The aftermath of the blast which hit an area where demonstrators had set up camp
An explosion in Bangkok has killed at least one anti-government protester and wounded more than 20.
The pre-dawn blast rocked an area where demonstrators had set up camp in the city's Government House compound.
Protesters from the People's Alliance for Democracy (PAD) group have occupied the area since late August.
They are demanding the resignation of Prime Minister Somchai Wongsawat's government, saying it is too close to ousted former PM Thaksin Shinawatra.
The demonstrators said a grenade had exploded near the main stage of their protest site at about 0330 (2030 GMT Wednesday).

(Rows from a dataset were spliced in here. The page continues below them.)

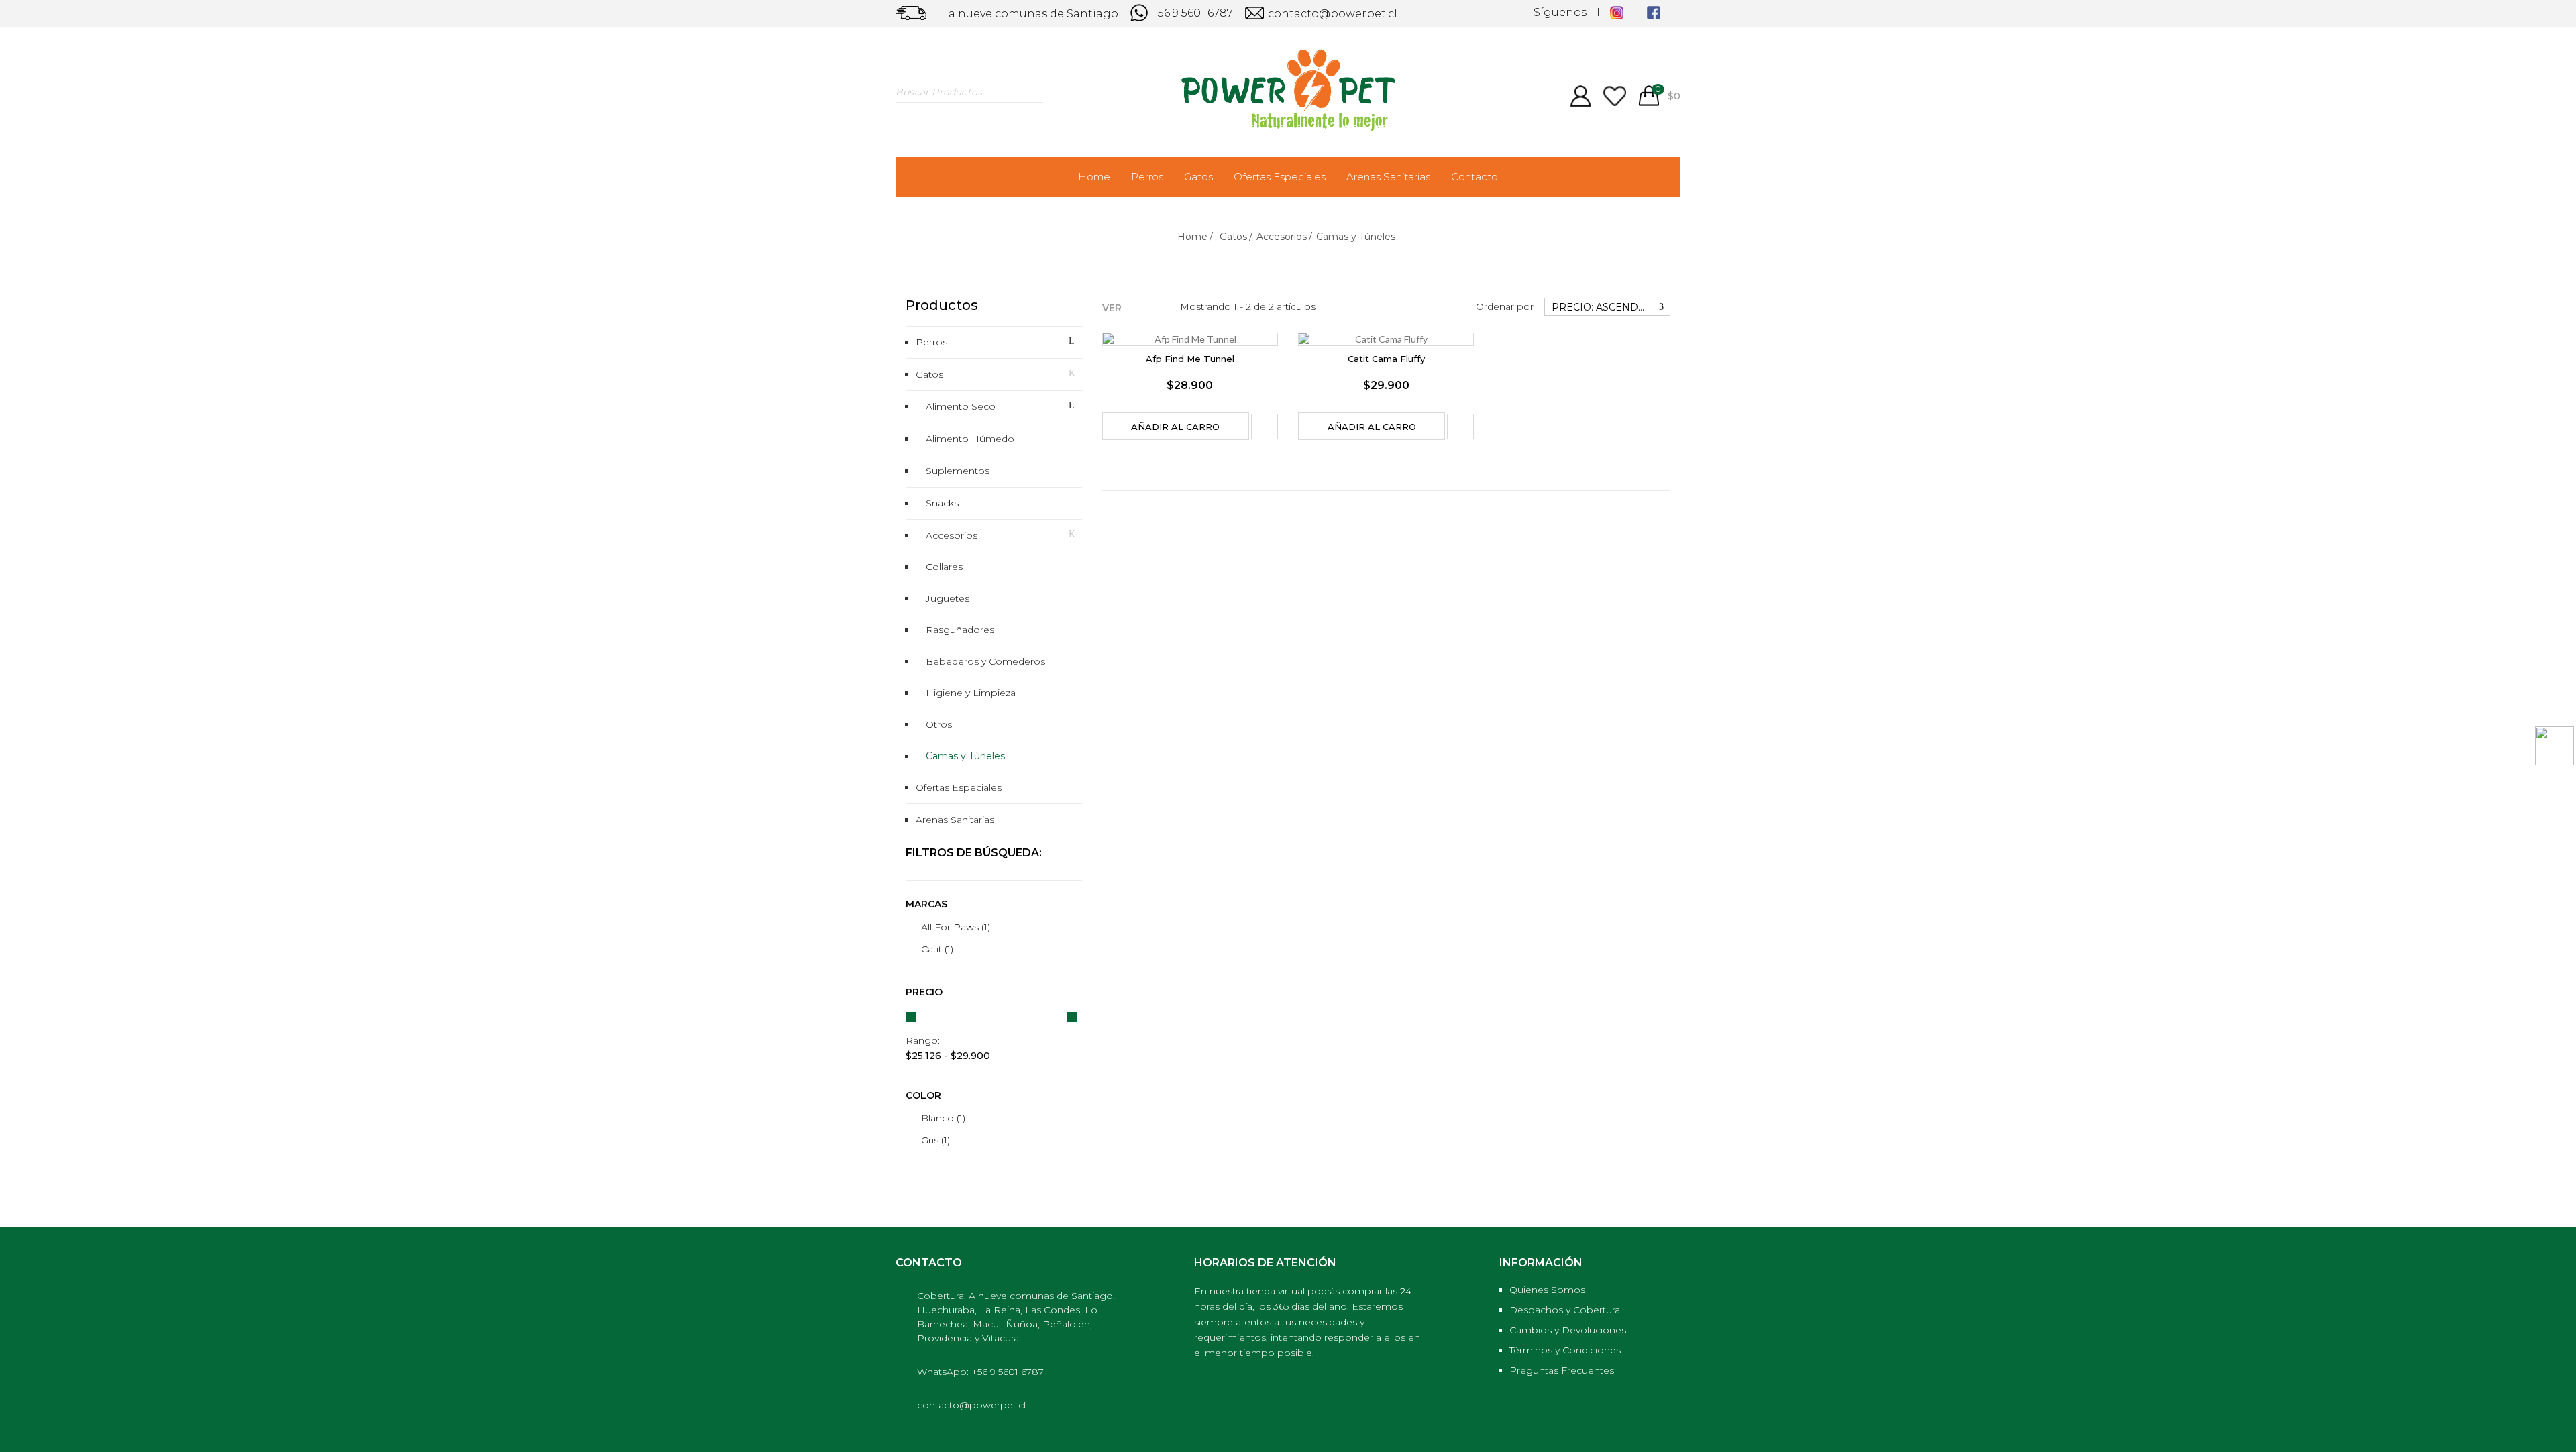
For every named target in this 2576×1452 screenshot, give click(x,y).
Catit (937, 949)
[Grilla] (1136, 305)
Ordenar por (1505, 306)
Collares (944, 567)
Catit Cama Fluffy (1386, 358)
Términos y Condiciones (1565, 1350)
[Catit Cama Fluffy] (1386, 339)
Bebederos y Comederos (985, 661)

The protests have seen some of the worst street violence since pro-democracy activists challenged Thailand's army in 1992.
Abuse of power?
The PAD has proved a remarkably resilient movement, says the BBC's Jonathan Head in Bangkok, forcing the resignation of a prime minister and two cabinet ministers, and nearly provoking a military coup.
Anti-government rallies have been held in Bangkok for months
While the protesters have been targeted by small bomb attacks in recent weeks, the latest explosion could herald the start of more aggressive efforts to dislodge them, our correspondent adds.
An alliance of conservative and staunchly royalist academics, activists and business people, the PAD accuses Mr Somchai and his recently-ousted predecessor, Samak Sundaravej, of simply being proxies for Thaksin.
The PAD wants to replace Thailand's one-man, one-vote system with one in which some representatives are chosen by professions and social groups rather than the general electorate.
Thaksin, Mr Somchai's brother-in-law, was forced from office in a military coup in 2006 and remains in exile overseas.
The new government says it wants to start negotiations with the PAD. But it is also pushing ahead with controversial plans to amend the constitution - a key grievance of the protesters who see it as part of a plan to rehabilitate Thaksin.
It accuses him of corruption and abuse of power while he was in office, and has suggested he and his allies have a hidden republican agenda - a serious charge at a time when the country is beset by anxiety over the future of the monarchy.
Thaksin was last month convicted in absentia of violating conflict of interest rules, and still faces several other charges.